*Work order:* The records below must be reproduced in full and without error.

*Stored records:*
⟨
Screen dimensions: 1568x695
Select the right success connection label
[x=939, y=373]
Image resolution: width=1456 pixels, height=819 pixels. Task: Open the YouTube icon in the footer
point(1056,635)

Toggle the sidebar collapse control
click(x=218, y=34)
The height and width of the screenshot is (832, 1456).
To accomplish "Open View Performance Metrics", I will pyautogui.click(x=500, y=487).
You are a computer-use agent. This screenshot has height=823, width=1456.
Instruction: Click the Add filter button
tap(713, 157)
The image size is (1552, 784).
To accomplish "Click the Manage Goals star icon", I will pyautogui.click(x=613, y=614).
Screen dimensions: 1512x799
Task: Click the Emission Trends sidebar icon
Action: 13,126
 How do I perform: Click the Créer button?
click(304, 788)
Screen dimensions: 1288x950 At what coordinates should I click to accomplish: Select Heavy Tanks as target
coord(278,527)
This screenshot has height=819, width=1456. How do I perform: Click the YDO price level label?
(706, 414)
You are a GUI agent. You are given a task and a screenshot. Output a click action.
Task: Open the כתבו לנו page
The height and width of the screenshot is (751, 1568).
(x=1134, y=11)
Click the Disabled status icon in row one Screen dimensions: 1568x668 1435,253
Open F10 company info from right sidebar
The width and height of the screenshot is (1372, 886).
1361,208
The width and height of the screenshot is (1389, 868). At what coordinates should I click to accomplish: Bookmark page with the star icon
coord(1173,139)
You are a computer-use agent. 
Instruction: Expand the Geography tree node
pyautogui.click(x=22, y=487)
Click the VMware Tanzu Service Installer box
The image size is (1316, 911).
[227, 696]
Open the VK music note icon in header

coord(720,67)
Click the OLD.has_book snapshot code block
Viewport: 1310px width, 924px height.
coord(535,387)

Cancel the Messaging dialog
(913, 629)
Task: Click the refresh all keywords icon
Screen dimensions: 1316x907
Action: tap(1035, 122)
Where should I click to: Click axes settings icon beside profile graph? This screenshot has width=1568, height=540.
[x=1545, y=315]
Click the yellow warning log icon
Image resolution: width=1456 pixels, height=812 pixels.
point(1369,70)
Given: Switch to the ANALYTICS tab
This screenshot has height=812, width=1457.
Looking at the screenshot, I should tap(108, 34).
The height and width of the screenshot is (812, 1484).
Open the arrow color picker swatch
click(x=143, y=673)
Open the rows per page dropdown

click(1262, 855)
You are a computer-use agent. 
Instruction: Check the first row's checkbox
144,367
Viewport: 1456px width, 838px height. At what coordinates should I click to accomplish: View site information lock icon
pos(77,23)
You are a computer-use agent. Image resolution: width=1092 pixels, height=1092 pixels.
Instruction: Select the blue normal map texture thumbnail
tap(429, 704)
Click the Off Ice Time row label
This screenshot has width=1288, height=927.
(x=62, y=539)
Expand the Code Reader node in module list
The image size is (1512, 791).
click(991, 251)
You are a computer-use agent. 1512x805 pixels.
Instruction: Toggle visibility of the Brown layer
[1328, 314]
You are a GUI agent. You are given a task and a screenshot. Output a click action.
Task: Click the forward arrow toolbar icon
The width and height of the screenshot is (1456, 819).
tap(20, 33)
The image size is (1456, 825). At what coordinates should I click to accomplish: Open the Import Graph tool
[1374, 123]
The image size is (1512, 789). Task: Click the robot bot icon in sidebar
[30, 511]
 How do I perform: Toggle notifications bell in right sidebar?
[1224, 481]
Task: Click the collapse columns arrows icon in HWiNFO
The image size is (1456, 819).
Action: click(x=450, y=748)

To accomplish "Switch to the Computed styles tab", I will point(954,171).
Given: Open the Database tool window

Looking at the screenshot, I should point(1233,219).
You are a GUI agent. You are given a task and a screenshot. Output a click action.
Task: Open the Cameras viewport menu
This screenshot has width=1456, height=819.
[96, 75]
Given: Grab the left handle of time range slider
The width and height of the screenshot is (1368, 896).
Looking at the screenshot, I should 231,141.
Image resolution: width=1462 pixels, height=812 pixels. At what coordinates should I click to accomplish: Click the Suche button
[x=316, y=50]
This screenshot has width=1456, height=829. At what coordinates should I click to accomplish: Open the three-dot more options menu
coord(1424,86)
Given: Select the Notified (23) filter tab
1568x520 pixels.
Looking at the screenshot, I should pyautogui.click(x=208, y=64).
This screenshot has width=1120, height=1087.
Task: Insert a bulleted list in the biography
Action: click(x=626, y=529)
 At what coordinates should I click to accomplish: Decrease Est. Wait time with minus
⟩
*Problem solution:*
Screen dimensions: 1568x695
Select the right success connection label
[x=939, y=373]
Image resolution: width=1456 pixels, height=819 pixels. Task: Open the YouTube icon in the footer
point(1056,635)

Toggle the sidebar collapse control
click(x=218, y=34)
The height and width of the screenshot is (832, 1456).
To accomplish "Open View Performance Metrics", I will pyautogui.click(x=500, y=487).
You are a computer-use agent. This screenshot has height=823, width=1456.
Instruction: Click the Add filter button
tap(713, 157)
The image size is (1552, 784).
To accomplish "Click the Manage Goals star icon", I will pyautogui.click(x=613, y=614).
Screen dimensions: 1512x799
Task: Click the Emission Trends sidebar icon
Action: 13,126
 How do I perform: Click the Créer button?
click(304, 788)
Screen dimensions: 1288x950 At what coordinates should I click to accomplish: Select Heavy Tanks as target
coord(278,527)
This screenshot has height=819, width=1456. How do I perform: Click the YDO price level label?
(706, 414)
You are a GUI agent. You are given a task and a screenshot. Output a click action.
Task: Open the כתבו לנו page
The height and width of the screenshot is (751, 1568).
(x=1134, y=11)
Click the Disabled status icon in row one Screen dimensions: 1568x668 1435,253
Open F10 company info from right sidebar
The width and height of the screenshot is (1372, 886).
1361,208
The width and height of the screenshot is (1389, 868). At what coordinates should I click to accomplish: Bookmark page with the star icon
coord(1173,139)
You are a computer-use agent. 
Instruction: Expand the Geography tree node
pyautogui.click(x=22, y=487)
Click the VMware Tanzu Service Installer box
The image size is (1316, 911).
[227, 696]
Open the VK music note icon in header

coord(720,67)
Click the OLD.has_book snapshot code block
Viewport: 1310px width, 924px height.
coord(535,387)

Cancel the Messaging dialog
(913, 629)
Task: Click the refresh all keywords icon
Screen dimensions: 1316x907
Action: tap(1035, 122)
Where should I click to: Click axes settings icon beside profile graph? This screenshot has width=1568, height=540.
[x=1545, y=315]
Click the yellow warning log icon
Image resolution: width=1456 pixels, height=812 pixels.
point(1369,70)
Given: Switch to the ANALYTICS tab
This screenshot has height=812, width=1457.
Looking at the screenshot, I should tap(108, 34).
The height and width of the screenshot is (812, 1484).
Open the arrow color picker swatch
click(x=143, y=673)
Open the rows per page dropdown

click(1262, 855)
You are a computer-use agent. 
Instruction: Check the first row's checkbox
144,367
Viewport: 1456px width, 838px height. At what coordinates should I click to accomplish: View site information lock icon
pos(77,23)
You are a computer-use agent. Image resolution: width=1092 pixels, height=1092 pixels.
Instruction: Select the blue normal map texture thumbnail
tap(429, 704)
Click the Off Ice Time row label
This screenshot has width=1288, height=927.
(x=62, y=539)
Expand the Code Reader node in module list
The image size is (1512, 791).
click(991, 251)
You are a computer-use agent. 1512x805 pixels.
Instruction: Toggle visibility of the Brown layer
[1328, 314]
You are a GUI agent. You are given a task and a screenshot. Output a click action.
Task: Click the forward arrow toolbar icon
The width and height of the screenshot is (1456, 819).
tap(20, 33)
The image size is (1456, 825). At what coordinates should I click to accomplish: Open the Import Graph tool
[1374, 123]
The image size is (1512, 789). Task: Click the robot bot icon in sidebar
[30, 511]
 How do I perform: Toggle notifications bell in right sidebar?
[1224, 481]
Task: Click the collapse columns arrows icon in HWiNFO
The image size is (1456, 819).
Action: click(x=450, y=748)

To accomplish "Switch to the Computed styles tab", I will point(954,171).
Given: Open the Database tool window

Looking at the screenshot, I should point(1233,219).
You are a GUI agent. You are given a task and a screenshot. Output a click action.
Task: Open the Cameras viewport menu
This screenshot has width=1456, height=819.
[96, 75]
Given: Grab the left handle of time range slider
The width and height of the screenshot is (1368, 896).
Looking at the screenshot, I should 231,141.
Image resolution: width=1462 pixels, height=812 pixels. At what coordinates should I click to accomplish: Click the Suche button
[x=316, y=50]
This screenshot has width=1456, height=829. At what coordinates should I click to accomplish: Open the three-dot more options menu
coord(1424,86)
Given: Select the Notified (23) filter tab
1568x520 pixels.
Looking at the screenshot, I should pyautogui.click(x=208, y=64).
This screenshot has width=1120, height=1087.
Task: Insert a bulleted list in the biography
Action: click(x=626, y=529)
 At what coordinates should I click to accomplish: Decrease Est. Wait time with minus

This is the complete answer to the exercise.